Leave the window open, it's way too hot. But bugs might come in.
It's a good judge of character, you say, how someone treats those wiry little things that never ask for much more than a little spot in a corner of your room. I tell you I kill them if they annoy me, because I lack patience for annoyance, but spiders, I don't mind.
See, I was right. Good judge of character, you repeat. People talk different after fucking, and you don't trust ones who don't. The point of reading is to help you judge books better by their cover. So is, apparently, the point of bugs.

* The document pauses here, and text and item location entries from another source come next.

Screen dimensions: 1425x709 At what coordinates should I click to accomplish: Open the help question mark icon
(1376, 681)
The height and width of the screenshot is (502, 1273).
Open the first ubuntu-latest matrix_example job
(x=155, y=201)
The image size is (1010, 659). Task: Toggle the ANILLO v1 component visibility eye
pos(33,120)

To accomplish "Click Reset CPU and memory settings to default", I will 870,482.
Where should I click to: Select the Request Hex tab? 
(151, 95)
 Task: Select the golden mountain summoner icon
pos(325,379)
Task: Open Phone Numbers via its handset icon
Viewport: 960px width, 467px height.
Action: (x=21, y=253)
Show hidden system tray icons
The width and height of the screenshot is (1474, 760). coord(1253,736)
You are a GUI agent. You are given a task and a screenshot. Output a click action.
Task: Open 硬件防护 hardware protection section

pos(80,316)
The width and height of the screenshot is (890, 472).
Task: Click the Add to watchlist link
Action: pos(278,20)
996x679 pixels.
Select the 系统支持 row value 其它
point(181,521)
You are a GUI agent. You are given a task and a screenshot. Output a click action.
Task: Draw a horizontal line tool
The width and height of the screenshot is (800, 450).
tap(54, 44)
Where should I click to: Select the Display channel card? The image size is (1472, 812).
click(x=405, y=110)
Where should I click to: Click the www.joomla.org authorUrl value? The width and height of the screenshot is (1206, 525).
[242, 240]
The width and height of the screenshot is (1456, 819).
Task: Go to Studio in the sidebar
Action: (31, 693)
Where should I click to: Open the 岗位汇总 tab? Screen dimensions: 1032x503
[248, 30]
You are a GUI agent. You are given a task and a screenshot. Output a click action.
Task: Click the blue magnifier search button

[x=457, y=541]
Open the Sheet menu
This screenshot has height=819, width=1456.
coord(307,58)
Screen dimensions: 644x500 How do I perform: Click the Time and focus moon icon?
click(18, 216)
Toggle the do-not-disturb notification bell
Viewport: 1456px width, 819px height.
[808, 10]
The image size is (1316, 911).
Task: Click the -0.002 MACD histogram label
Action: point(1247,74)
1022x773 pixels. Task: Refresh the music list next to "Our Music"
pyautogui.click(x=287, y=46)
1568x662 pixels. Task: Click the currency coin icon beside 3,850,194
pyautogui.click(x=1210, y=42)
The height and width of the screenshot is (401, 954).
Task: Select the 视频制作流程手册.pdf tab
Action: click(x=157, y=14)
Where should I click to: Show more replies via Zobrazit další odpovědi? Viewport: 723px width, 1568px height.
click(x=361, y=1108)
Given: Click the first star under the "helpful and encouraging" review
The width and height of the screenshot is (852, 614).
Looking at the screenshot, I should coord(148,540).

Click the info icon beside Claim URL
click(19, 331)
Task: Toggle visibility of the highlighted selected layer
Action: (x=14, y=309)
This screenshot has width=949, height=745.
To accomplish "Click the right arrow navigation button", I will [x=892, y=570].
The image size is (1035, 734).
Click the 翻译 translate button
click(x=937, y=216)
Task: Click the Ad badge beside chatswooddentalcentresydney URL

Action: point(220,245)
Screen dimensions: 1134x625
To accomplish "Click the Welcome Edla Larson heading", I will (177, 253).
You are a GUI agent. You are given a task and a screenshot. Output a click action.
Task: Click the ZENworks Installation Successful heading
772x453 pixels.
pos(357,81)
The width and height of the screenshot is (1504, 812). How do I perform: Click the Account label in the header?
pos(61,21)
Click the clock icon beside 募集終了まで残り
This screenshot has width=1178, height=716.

I love bugs, I tell you, and I show you a haiku I wrote:
Which of my lovers
Killed my pet daddy long-legs?
A fruit fly drifts by
You like it, but you're too tired to write one back. You're tired, from working jobs that make you go, Marx was right (every job), but you're private about it. Not quite it-is-what-it-is, or whatever-happens-happens, but more the-sort-of-thing-that-tends-to-happen-will-tend-to-happen. It's not Stoic, or whatever, it's analytic a posteriori, it's some self evident-shit you only get after the fact.
Oh yeah, totally. You have to accept the inevitable consequences of the state of affairs in the present without believing that the present state of affairs is inevitable. And you have to let yourself indulge in that for all it's worth, too.
Anyway, can you close the curtains? Bugs might come in.